*Page extract:*
• • • • • • •

Fayetteville High School is a public high school located in Fayetteville, Arkansas. The school is administered by the Fayetteville Public Schools headed by John Mulford.

The district, and by extension, Fayetteville High's attendance boundary, includes the majority of Fayetteville as well as the majorities of Goshen and Johnson and sections of Elkins and Farmington.

== History ==
The school was first opened in 1908, and the previous building was built in 1950 with further renovations made in the 1990s. In 2011, another renovation and massive expansion of the building began, designed by University of Arkansas professor and award-winning architect Marlon Blackwell, in collaboration with the global design firm DLR Group and Rogers-based Hight Jackson Associates. Phase 1 of the current building opened in 2012, Phase 2 in 2013, Phase 3 in 2014, and the final phase opening in 2015. After completion of the final phase, the school integrated ninth graders to the campus.

As part of the 2011-2015 renovation and expansion, the school acquired a new 2,800-seat gymnasium with auxiliary facilities, a wrestling area, and a dance studio. Existing spaces that were remodeled included the music rooms for orchestra, band, and choir, administrative offices, and the cafeteria kitchen. The performing arts center was completely refurbished, and a black box theater was added, along with a TV studio and editing lab from which students live stream the school's athletic events.

• • • • • • •

*Source data:*

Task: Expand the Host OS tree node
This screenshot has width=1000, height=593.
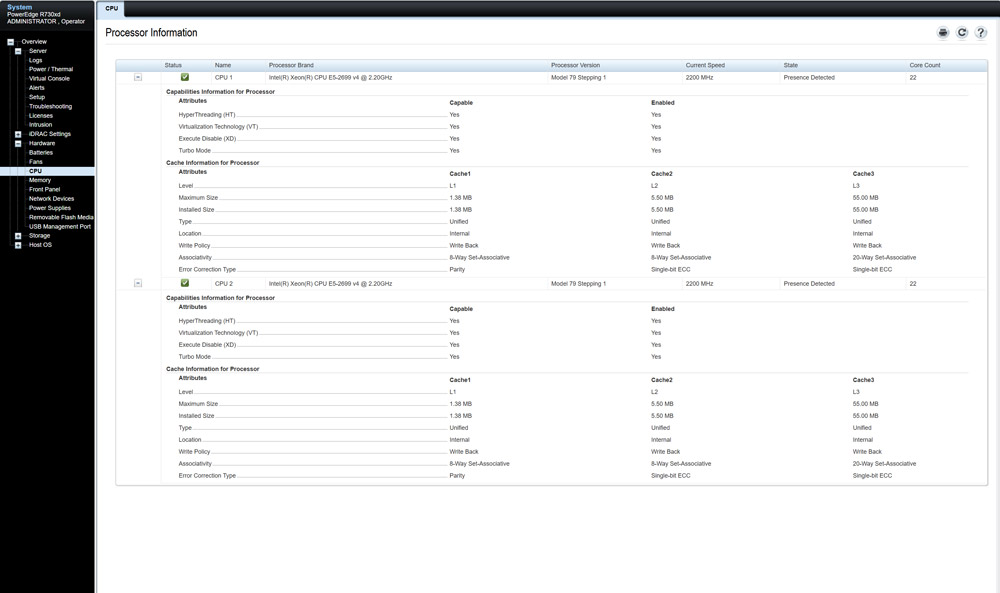Action: click(x=17, y=244)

• • • • • • •

*Work instructions:*
A. Answer these questions from the Fayetteville High School text, one answer per line:
(i) Who heads the Fayetteville Public Schools?
(ii) In what year was the school first opened?
(iii) How many seats does the new gymnasium have?
B. Write what comes next in the Fayetteville High School text, picking up after its final sentence.

*Written responses:*
A.
(i) John Mulford
(ii) 1908
(iii) 2,800

B.
The current building, built adjacent to the University of Arkansas and just off Martin Luther King Jr. Boulevard, is also located on the Trail of Tears National Historic Trail as indicated by two roadside signs—one of them a government sign and the other a sign erected by the University.

The school was the first school in Arkansas to voluntarily desegregate when, on September 11, 1954, African American students first attended the high school.

The school's marching band was selected to go to the Tournament of Roses Parade for 2006, which was only the second time an Arkansas band has attended.

== Academics ==
The assumed course of study follows the Smart Core curriculum developed by the Arkansas Department of Education (ADE). Students complete regular (core) and career focus courses and exams and may select Advanced Placement (AP) coursework and exams that provide an opportunity for students to receive college credit.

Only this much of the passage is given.